Weights and accounting for individual clustering
I am carrying out logistic regression to estimate the association between transitioning from unemployment to employment and health service use. My sample contains all individuals who were unemployed at UKHLS W7. Transition to employment is captured using their employment status at W8 and health outcomes are measured at W9.
I have created an equivalent cohort using individuals who were unemployed at W6, and pooled the two cohorts to increase my sample size. I therefore have some clustering by pidp, as individuals contribute twice to the analysis if they were unemployed at both W6 and W7.
In Stata, I am using svyset to specify the psu, cross-sectional weight (indscui_xw) and the strata. How can I also account for clustering by pidp?

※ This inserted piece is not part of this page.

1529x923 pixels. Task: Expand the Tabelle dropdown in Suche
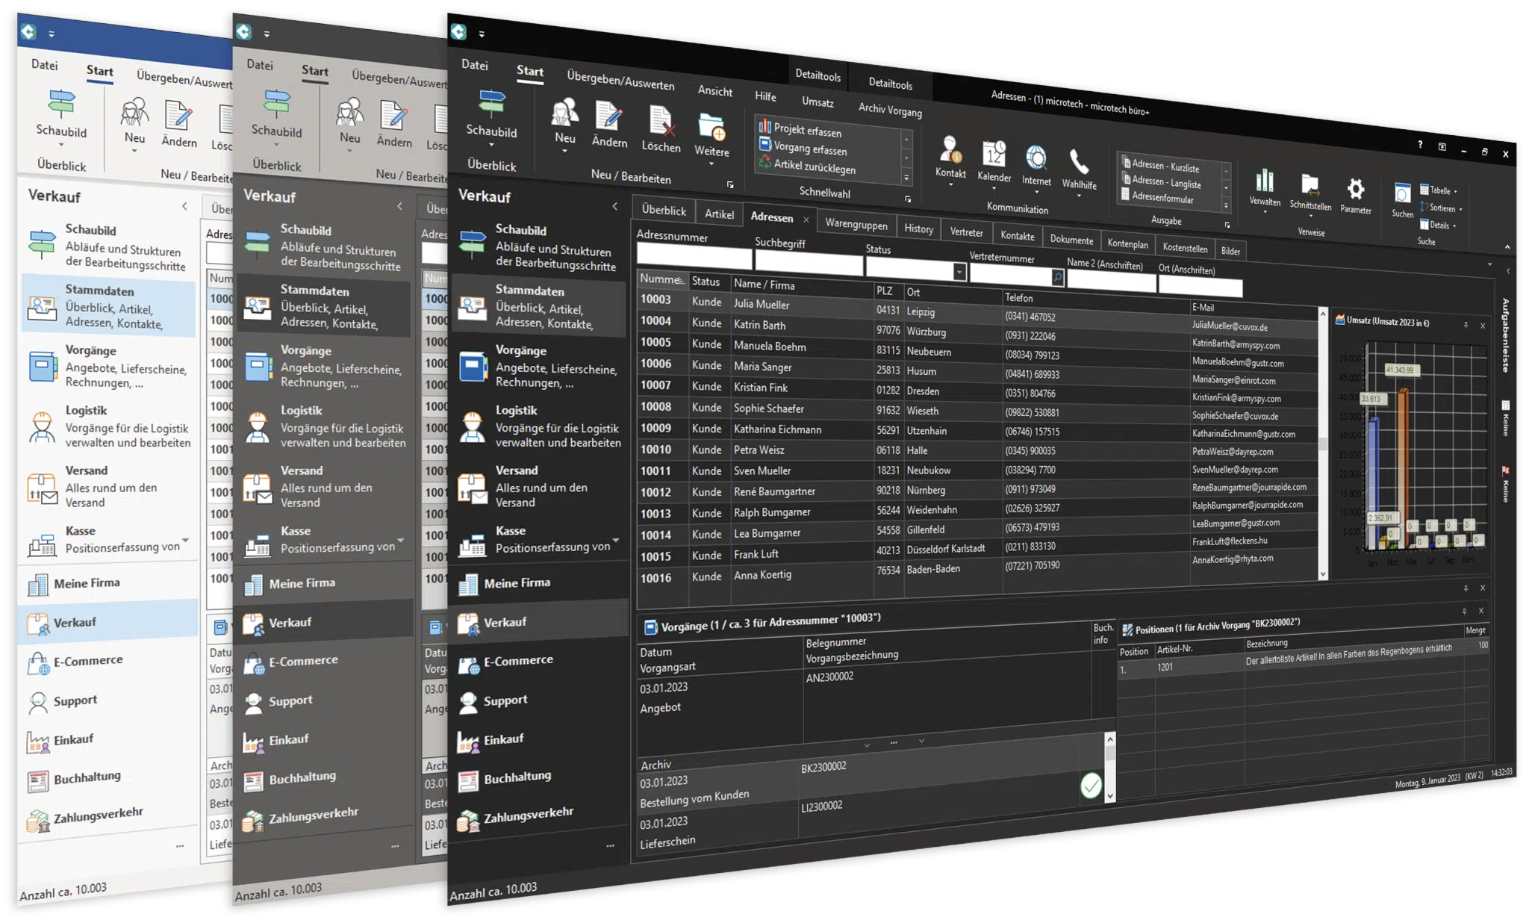[x=1455, y=191]
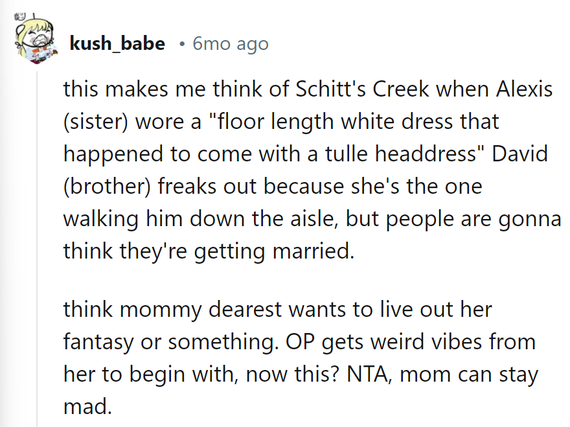
Task: Click the "(brother)" text in the comment
Action: (x=107, y=186)
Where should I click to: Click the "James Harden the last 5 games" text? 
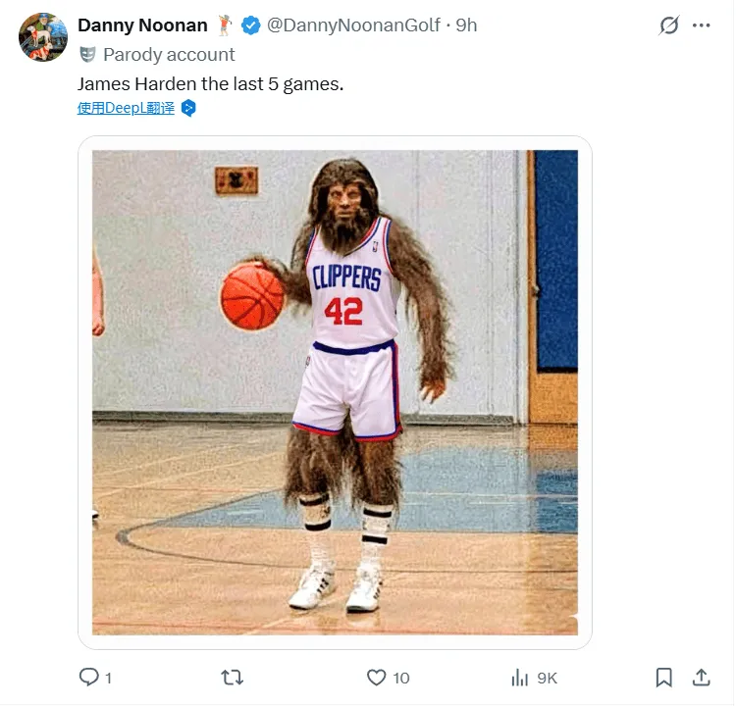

Normally I would use logistic regression with option vce(cluster pidp), but this is not possible when using the svy:logistic command.
Updated by Olena Kaminska over 1 year ago
You only need psu as your clustering variable as it is the highest level (pidps are nested within psu), and in a straightforward logistic regression only psu needs to be indicated.
But reading your analysis description, I wonder if you need longitudinal weights. If you are using w6 - w9 information make sure you use w9 lw weight.
Updated by Catherine Bunting over 1 year ago
Hi Olena - thanks so much for the speedy reply, that's very helpful.
Just to clarify - if I have a group of individuals and am using information about them from waves 7, 8 and 9, I should use the W9 longitudinal weight, not the W7 cross-sectional weight?